* _Listed entries_
════════

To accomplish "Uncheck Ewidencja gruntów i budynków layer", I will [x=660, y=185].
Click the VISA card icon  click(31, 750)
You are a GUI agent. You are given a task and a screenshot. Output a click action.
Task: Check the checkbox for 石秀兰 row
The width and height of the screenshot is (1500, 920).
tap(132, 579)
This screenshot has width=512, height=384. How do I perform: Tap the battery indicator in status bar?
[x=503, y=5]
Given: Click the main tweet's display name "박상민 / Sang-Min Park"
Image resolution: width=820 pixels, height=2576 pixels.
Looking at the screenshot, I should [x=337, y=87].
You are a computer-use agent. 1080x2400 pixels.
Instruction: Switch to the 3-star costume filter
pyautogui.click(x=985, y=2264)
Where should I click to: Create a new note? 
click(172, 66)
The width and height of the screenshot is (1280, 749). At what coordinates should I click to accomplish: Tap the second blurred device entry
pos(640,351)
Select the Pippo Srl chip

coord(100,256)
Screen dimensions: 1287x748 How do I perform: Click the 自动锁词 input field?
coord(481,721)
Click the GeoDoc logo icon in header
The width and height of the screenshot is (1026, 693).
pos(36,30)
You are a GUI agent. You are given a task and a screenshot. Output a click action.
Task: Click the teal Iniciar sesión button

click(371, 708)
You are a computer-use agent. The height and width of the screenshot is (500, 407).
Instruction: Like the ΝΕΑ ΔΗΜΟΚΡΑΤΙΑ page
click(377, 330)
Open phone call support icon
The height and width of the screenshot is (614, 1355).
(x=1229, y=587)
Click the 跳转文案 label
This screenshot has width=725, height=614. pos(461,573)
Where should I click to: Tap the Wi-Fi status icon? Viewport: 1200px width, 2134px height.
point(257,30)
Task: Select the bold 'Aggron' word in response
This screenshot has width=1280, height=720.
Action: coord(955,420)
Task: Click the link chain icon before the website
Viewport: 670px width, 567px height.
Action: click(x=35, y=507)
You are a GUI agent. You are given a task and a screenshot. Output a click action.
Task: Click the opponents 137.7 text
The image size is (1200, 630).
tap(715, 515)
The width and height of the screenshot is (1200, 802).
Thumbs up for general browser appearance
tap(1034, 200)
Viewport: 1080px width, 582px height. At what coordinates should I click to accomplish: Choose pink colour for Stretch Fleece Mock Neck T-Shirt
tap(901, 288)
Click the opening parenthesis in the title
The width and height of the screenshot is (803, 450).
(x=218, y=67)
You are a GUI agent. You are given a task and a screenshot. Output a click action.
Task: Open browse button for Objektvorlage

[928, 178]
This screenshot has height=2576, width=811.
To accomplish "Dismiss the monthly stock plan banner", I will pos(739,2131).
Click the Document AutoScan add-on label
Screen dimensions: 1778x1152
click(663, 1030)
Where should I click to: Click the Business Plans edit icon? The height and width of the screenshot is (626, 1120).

════════

* _What needs to be done_
An exact copy of every record is required here.

* _Exercise response_
To accomplish "Uncheck Ewidencja gruntów i budynków layer", I will [x=660, y=185].
Click the VISA card icon  click(31, 750)
You are a GUI agent. You are given a task and a screenshot. Output a click action.
Task: Check the checkbox for 石秀兰 row
The width and height of the screenshot is (1500, 920).
tap(132, 579)
This screenshot has width=512, height=384. How do I perform: Tap the battery indicator in status bar?
[x=503, y=5]
Given: Click the main tweet's display name "박상민 / Sang-Min Park"
Image resolution: width=820 pixels, height=2576 pixels.
Looking at the screenshot, I should [x=337, y=87].
You are a computer-use agent. 1080x2400 pixels.
Instruction: Switch to the 3-star costume filter
pyautogui.click(x=985, y=2264)
Where should I click to: Create a new note? 
click(172, 66)
The width and height of the screenshot is (1280, 749). At what coordinates should I click to accomplish: Tap the second blurred device entry
pos(640,351)
Select the Pippo Srl chip

coord(100,256)
Screen dimensions: 1287x748 How do I perform: Click the 自动锁词 input field?
coord(481,721)
Click the GeoDoc logo icon in header
The width and height of the screenshot is (1026, 693).
pos(36,30)
You are a GUI agent. You are given a task and a screenshot. Output a click action.
Task: Click the teal Iniciar sesión button

click(371, 708)
You are a computer-use agent. The height and width of the screenshot is (500, 407).
Instruction: Like the ΝΕΑ ΔΗΜΟΚΡΑΤΙΑ page
click(377, 330)
Open phone call support icon
The height and width of the screenshot is (614, 1355).
(x=1229, y=587)
Click the 跳转文案 label
This screenshot has width=725, height=614. pos(461,573)
Where should I click to: Tap the Wi-Fi status icon? Viewport: 1200px width, 2134px height.
point(257,30)
Task: Select the bold 'Aggron' word in response
This screenshot has width=1280, height=720.
Action: coord(955,420)
Task: Click the link chain icon before the website
Viewport: 670px width, 567px height.
Action: click(x=35, y=507)
You are a GUI agent. You are given a task and a screenshot. Output a click action.
Task: Click the opponents 137.7 text
The image size is (1200, 630).
tap(715, 515)
The width and height of the screenshot is (1200, 802).
Thumbs up for general browser appearance
tap(1034, 200)
Viewport: 1080px width, 582px height. At what coordinates should I click to accomplish: Choose pink colour for Stretch Fleece Mock Neck T-Shirt
tap(901, 288)
Click the opening parenthesis in the title
The width and height of the screenshot is (803, 450).
(x=218, y=67)
You are a GUI agent. You are given a task and a screenshot. Output a click action.
Task: Open browse button for Objektvorlage

[928, 178]
This screenshot has height=2576, width=811.
To accomplish "Dismiss the monthly stock plan banner", I will pos(739,2131).
Click the Document AutoScan add-on label
Screen dimensions: 1778x1152
click(663, 1030)
Where should I click to: Click the Business Plans edit icon? The height and width of the screenshot is (626, 1120).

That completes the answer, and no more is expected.